1973年の春、Kahn氏はオープンネットワーキングの研究を一緒にやらないかと私を誘ってくれました。われわれは2人とも、1968年から「ARPANET」プロジェクトにも取り組んでいました。ARPANETは1990年まで、ARPAとそのほかの米政府機関から資金提供を受けていました。インターネットに関する研究については、1973年から1995年くらい(そしてそれ以降)まで、ARPAや米国立科学財団(NSF)、米エネルギー省(DOE)、米航空宇宙局(NASA)などから資金の提供を受けていました。1974年5月の最初の論文発表から1983年1月1日のインターネット誕生までに、10年間の研究を要しました。

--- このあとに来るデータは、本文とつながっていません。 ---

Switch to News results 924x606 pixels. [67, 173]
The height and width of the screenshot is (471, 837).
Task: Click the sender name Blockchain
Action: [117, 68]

それは、ARPANETとMILNET、複数のイーサネット、2つのパケット無線ネットワーク、パケット衛星ネットワーク、英国およびノルウェーのほかのローカルネットワークを組み合わせたものでした。スタンフォード大学やBBNと同様に、ロンドン大学ユニバーシティカレッジとノルウェー国防研究機構(Norwegian Defense Research Establishment:NDRE)もTCP/IPの実装およびテストに関与していたことに注意してほしいと思います。